On June 14, 1950, the corporation again applied for and was granted another letter of credit, No. 41740, in favor of Frank C. Rachal, Jr., this time for $2,650 (Exhibit E). Against this letter of credit, a sight draft for $2,357.73 was drawn by its beneficiary to cover the cost of 16 cases of books which the corporation purchased from him (Exhibit F). That draft was duly presented to and accepted by the Union Books, Inc., on September 16, 1950, which should have matured on November 15, 1950, but an extension until February 13, 1951, was granted within which to pay said obligation. This shipment of articles was also released after the corporation had signed another trust receipt therefor (Exhibit G).

The obligations contracted by defendant Union Books, Inc., begun with the acceptance of these drafts making it liable to pay to the Philippine National Bank in the City of Manila upon their respective dates of maturity, as extended, the corresponding value thereof in Philippine pesos. However, as defendant corporation was unable to meet and settle said liabilities on the dates of their maturity, i.e., January 12 and February 13, 1951, the Philippine National Bank filed a complaint with the Court of First Instance of Manila (Civil Case No. 18151) seeking to recover, under the first cause of action, the amount of P23,520.97, the obligation allegedly due from the corporation as of October 15, 1952, including interest and other charges but exclusive of attorney’s fees, plus a daily interest of P2.4826 from October 16, 1952 until fully paid; and on the second cause of action — the sum of P4,704.58, the alleged obligation of the corporation as of October 15, 1952, including interest and other charges but exclusive of attorney’s fees, plus a daily interest of P0.6208 from October 16, 1952, until fully paid. Plaintiff further prayed for an a mount equivalent to 10 per cent of the combined obligation which was P28,225.55, as attorney’s fees, for costs, and for such other relief as the court may deem just and equitable in the premises.

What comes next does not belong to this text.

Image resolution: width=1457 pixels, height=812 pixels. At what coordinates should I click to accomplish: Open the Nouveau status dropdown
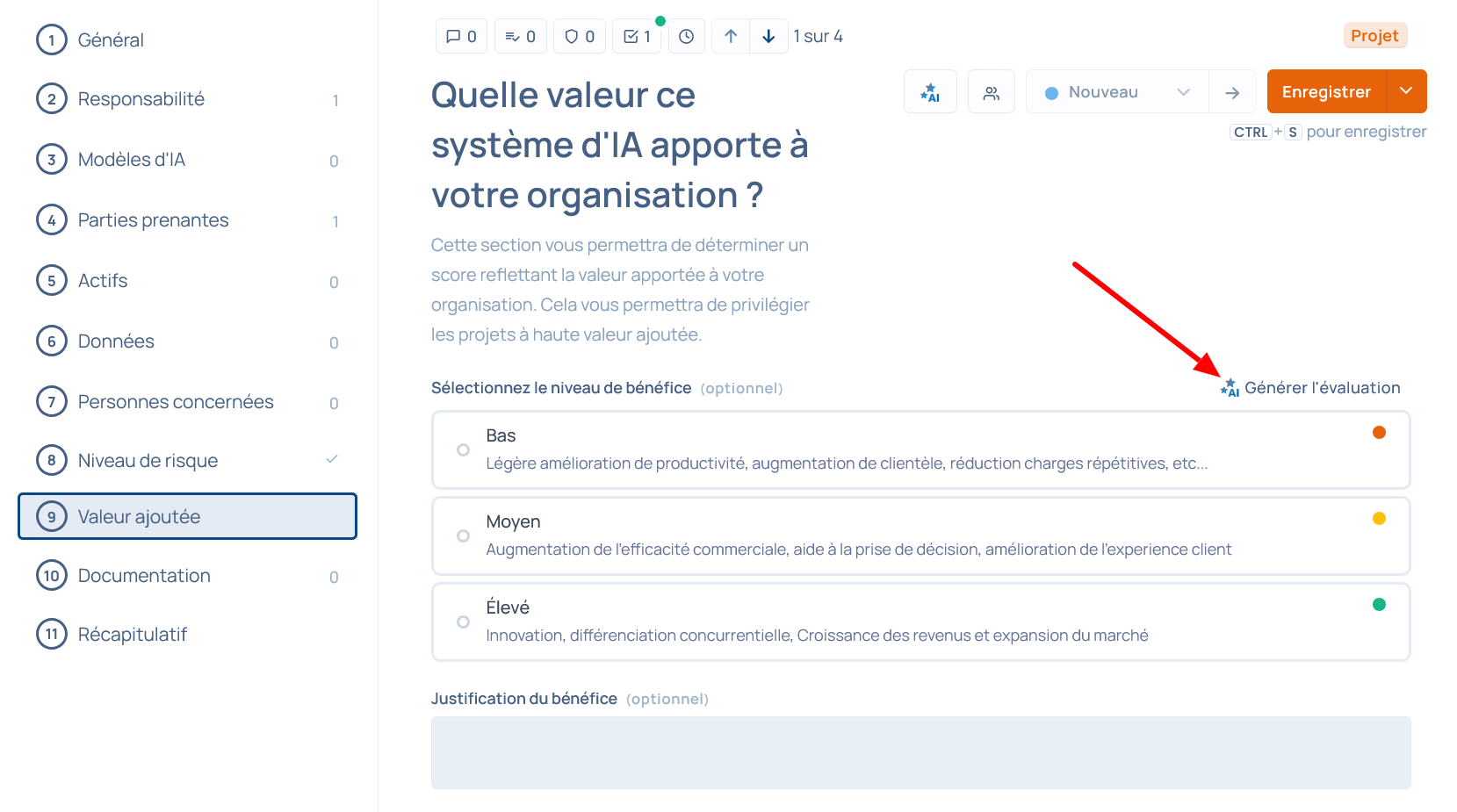pyautogui.click(x=1117, y=92)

After the plaintiff had submitted an itemized statement of the alleged accounts as ordered by the court, defendant Union Books, Inc., filed its answer admitting some of the averments of the complaint under the first cause of action, but denied that it was ever liable for the payment of the 17 per cent excise tax because the letter of credit involved therein was applied for and approved a year before the effectivity of the law imposing said tax. As to the second cause of action, defendant corporation while admitting some of the allegations therein contended, that it had not refused to pay its obligation, the truth being that it was paying the principal obligation including interests thereon up to that date. It was, therefore, prayed that an order be issued to effect a true liquidation of the payments made by the defendant to the Philippine National Bank, that said corporation be allowed one year within which to pay its obligations, that the complaint be dismissed, and that it be granted such other relief as maybe deemed just and proper under the circumstances.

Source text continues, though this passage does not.